UK Government builds up £1bn kitty to protect taxpayer from decom costs

Pauline Innes (OPRED), at the Offshore Decommissioning Conference.
Pauline Innes (OPRED), at the Offshore Decommissioning Conference.

Nearly £1 billion worth of security has been squirreled away to protect UK taxpayers from being slapped with excessive decommissioning bills, a UK Government official said.

The government has been making increasing use of its powers to reduce risk as more fields change hands or finish production, said Pauline Innes, from the Offshore Petroleum Regulator for Environment and Decommissioning (Opred).

Opred sits within the UK Department for Business, Energy and Industrial Strategy and is responsible for approving decommissioning programmes.

Ms Innes said it was her regulatory role to “protect taxpayers from paying the full cost of decommissioning” and prevent operators from “walking away” from their liability.

In June 2017, the Oil and Gas Authority (OGA) revealed it would cost £59.7 billion to dismantle the UK North Sea and set the goal of reducing the figure by at least 35%.

This year, the OGA said the total has dropped to £55.7bn on a like-for-like basis and praised companies for rising to the challenge.

The UK tax payer is expected to have to foot a sizeable chunk of the bill due to the availability of decommissioning tax relief.

Oil companies build up credits on the taxes they pay during the production life of a field.
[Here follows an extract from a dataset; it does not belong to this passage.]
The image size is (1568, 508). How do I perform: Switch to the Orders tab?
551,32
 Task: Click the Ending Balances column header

They can then use those credits to offset decommissioning costs once the well runs dry.

Energy consultancy Wood Mackenzie has estimated that UK taxpayers will ultimately have to fork out £25bn.

Speaking at the Offshore Decommissioning Conference in St Andrews, Ms Innes said Opred expected operators to pay for decommissioning.
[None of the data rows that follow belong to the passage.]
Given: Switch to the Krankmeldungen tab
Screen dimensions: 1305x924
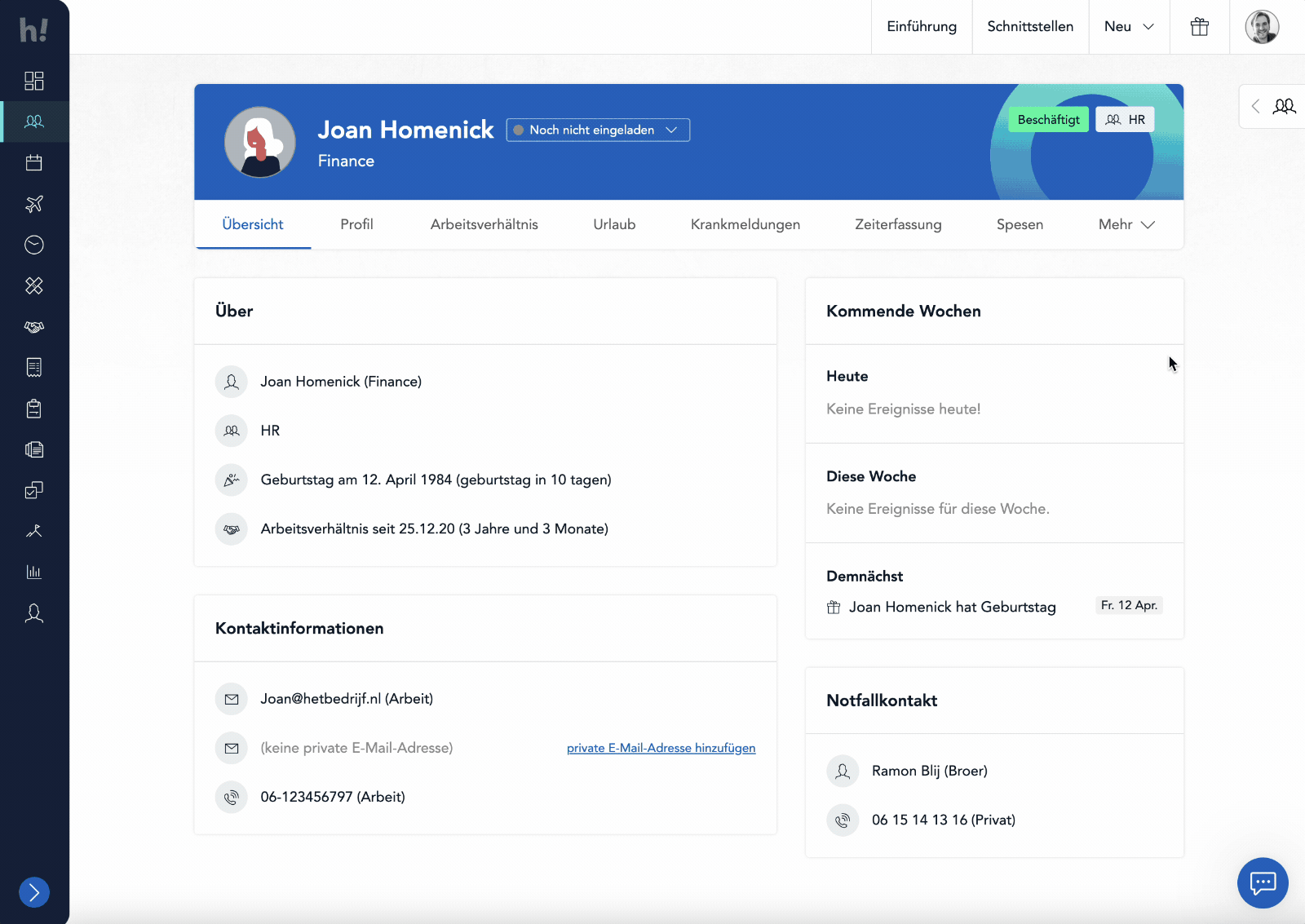Looking at the screenshot, I should (745, 225).
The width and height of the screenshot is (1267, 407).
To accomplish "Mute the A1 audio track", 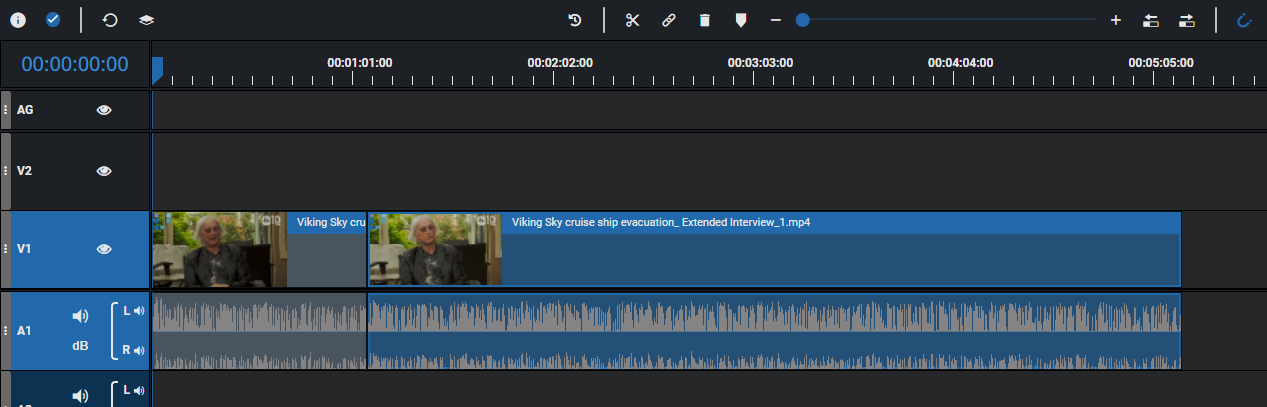I will click(80, 316).
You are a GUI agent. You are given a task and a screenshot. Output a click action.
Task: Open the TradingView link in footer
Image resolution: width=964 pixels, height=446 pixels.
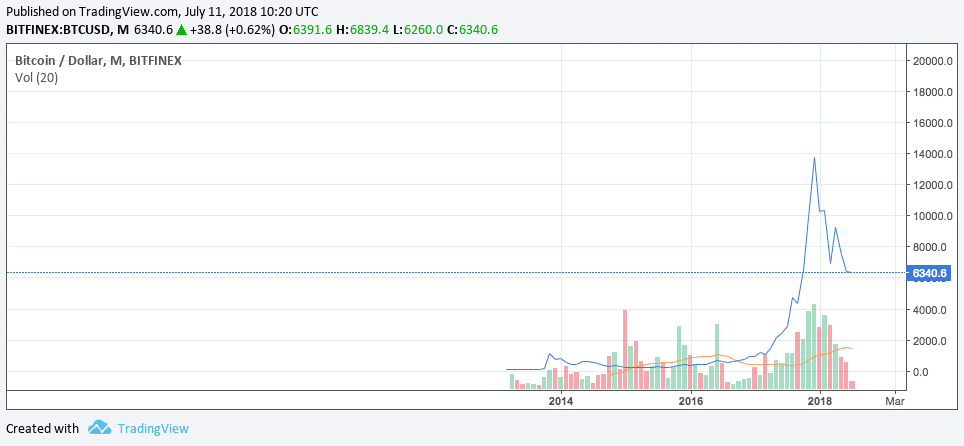[152, 428]
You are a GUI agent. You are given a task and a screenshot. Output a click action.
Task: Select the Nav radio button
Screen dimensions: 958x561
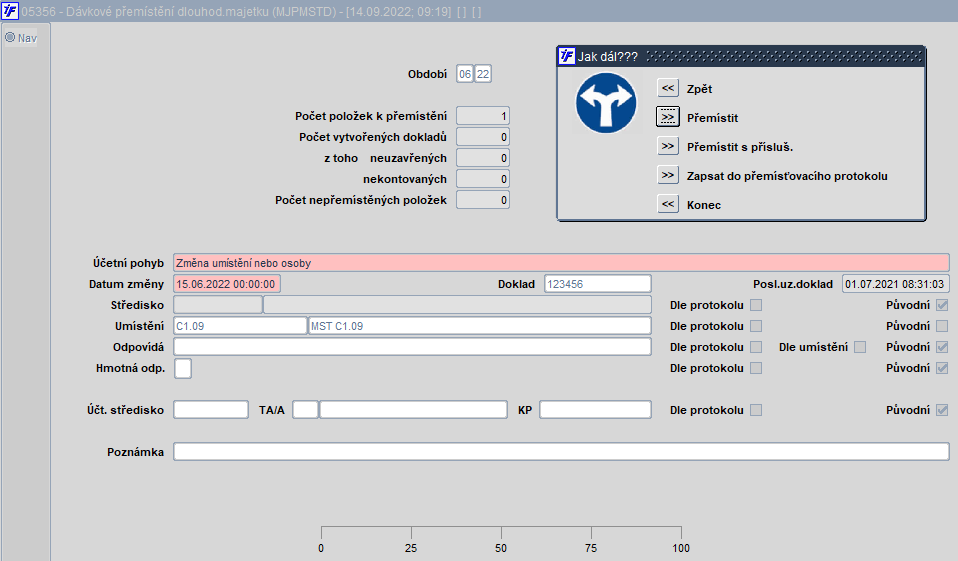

She said: “We know the taxpayer will pay for a proportion of decommissioning costs, but we don’t expect it to go beyond that, so financial planning is critical.

“All operators should have adequate financial plans in place to meet their decommissioning liabilities.
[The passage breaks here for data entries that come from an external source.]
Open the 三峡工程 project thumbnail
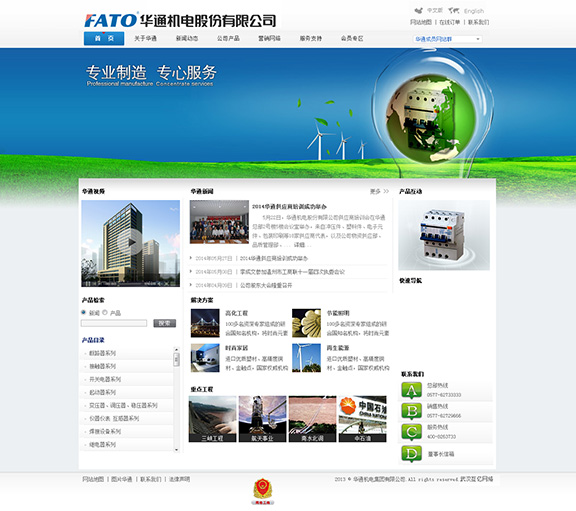The width and height of the screenshot is (576, 511). 212,419
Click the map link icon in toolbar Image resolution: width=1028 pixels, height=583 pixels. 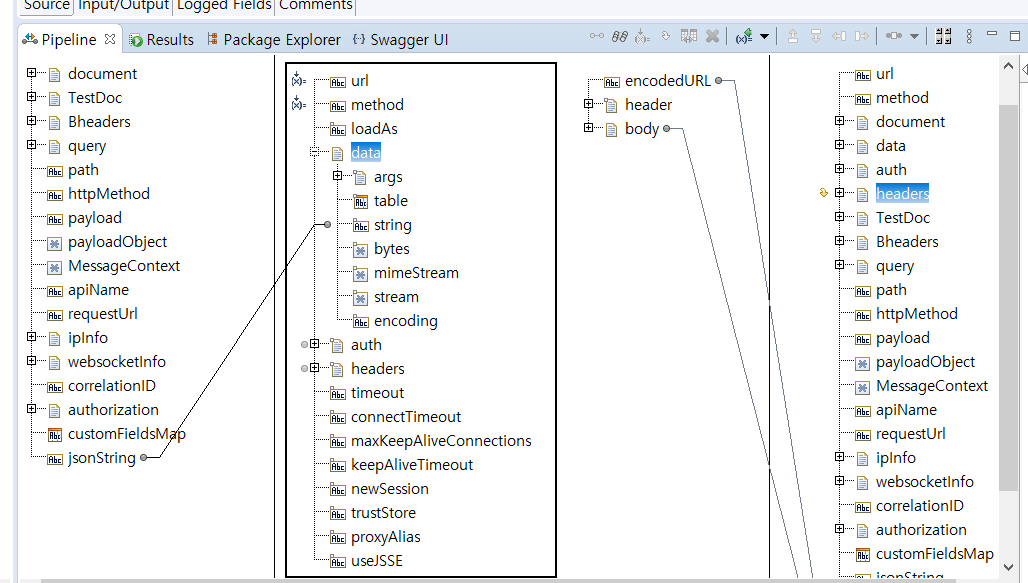tap(597, 37)
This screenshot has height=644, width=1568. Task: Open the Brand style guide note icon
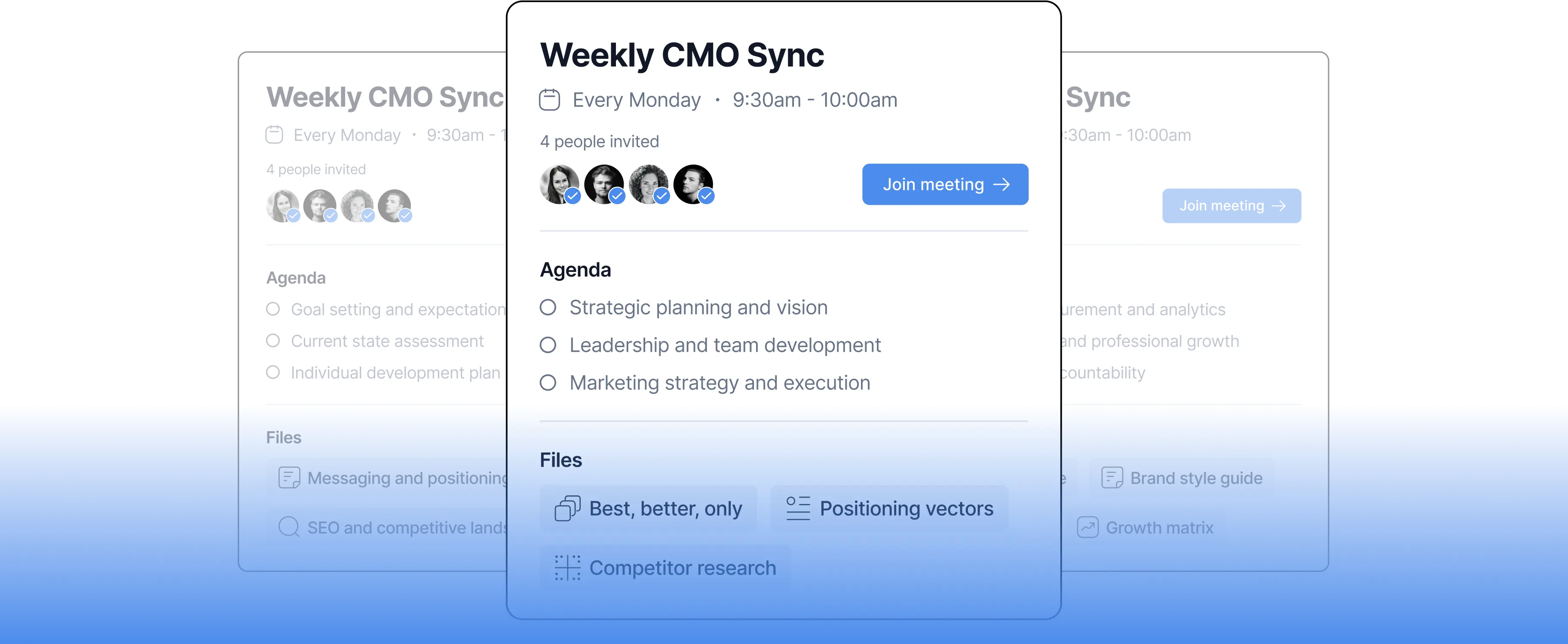pos(1112,478)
“I don’t think it will surprise many to know that government has a low risk appetite in this space.

“We’re looking for a high degree of comfort that liability won’t fall on the taxpayer.”

Ms Innes said Opred was looking for operators of mature fields to provide assurances that they have financial plans in place.

She said the organisation had two risk mitigation options which can be wielded if it is not satisfied.

The government can issue a section 29 notice requiring the field operator to submit a decommissioning programme.

And it can request that operators enter into a “decommissioning security agreement” and stump up security to cover the post-tax cost of decommissioning.

Ms Innes added: “We have been making good use of these powers. At the moment we have around £850m of security in place and that’s a figure we expect will increase.

“Our discussions not only focus on mature fields, but also fields at the other end of the life cycle.

“If a new field is being approved involving a single company and that company does not have a sufficiently robust financial history or funding structure we may request financial security.

“We know it’s important to taxpayers that we watch the money closely.

“It is also important for investors to know we take funding of decommissioning seriously and won’t let companies walk away from that liability.

“So our attentiveness to the financial plans of operators is not going to diminish any time soon.”